WORK REQUEST:
Please copy the part of the Christmas tree farm article from "Bypass the cold" to "explains Coyote Hills." word for word.

Fresh Christmas Trees Go Digital This Season

Bypass the cold wind and maze of look-a-like Christmas trees and go online to hunt for your ideal pine-needle beauty this season. That's what the staff at Coyote Hills Christmas Tree Farm in Oregon are hoping people will do, and they're serious about the digital shopping experience - even assigning serial numbers to the trees.

Pictures of uncut Christmas trees can be seen online and shoppers can browse through the selection in the comfort of their home or office. The trees are shown still growing in the field and will not be cut until the day they are shipped to ensure the freshest tree possible.

"So you are seeing the actual tree you would be buying, not just a tree off a truck or from a lot," explains Coyote Hills.

In addition to a comfortable shopping experience, the farm highlights that it does not pre-cut Christmas trees to avoid the trees going to waste if they are not sold by the end of the season. Rather, unsold trees will simply continue to grow for the next year.

"This means we are conserving our resources and products," notes the farm.

DATASET EXCERPT:
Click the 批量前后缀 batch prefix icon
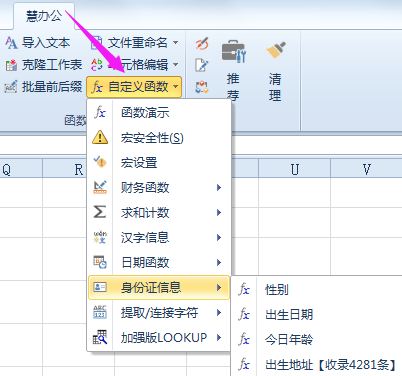Viewport: 402px width, 376px height. pyautogui.click(x=11, y=87)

COMPLETED TASK:
Bypass the cold wind and maze of look-a-like Christmas trees and go online to hunt for your ideal pine-needle beauty this season. That's what the staff at Coyote Hills Christmas Tree Farm in Oregon are hoping people will do, and they're serious about the digital shopping experience - even assigning serial numbers to the trees.

Pictures of uncut Christmas trees can be seen online and shoppers can browse through the selection in the comfort of their home or office. The trees are shown still growing in the field and will not be cut until the day they are shipped to ensure the freshest tree possible.

"So you are seeing the actual tree you would be buying, not just a tree off a truck or from a lot," explains Coyote Hills.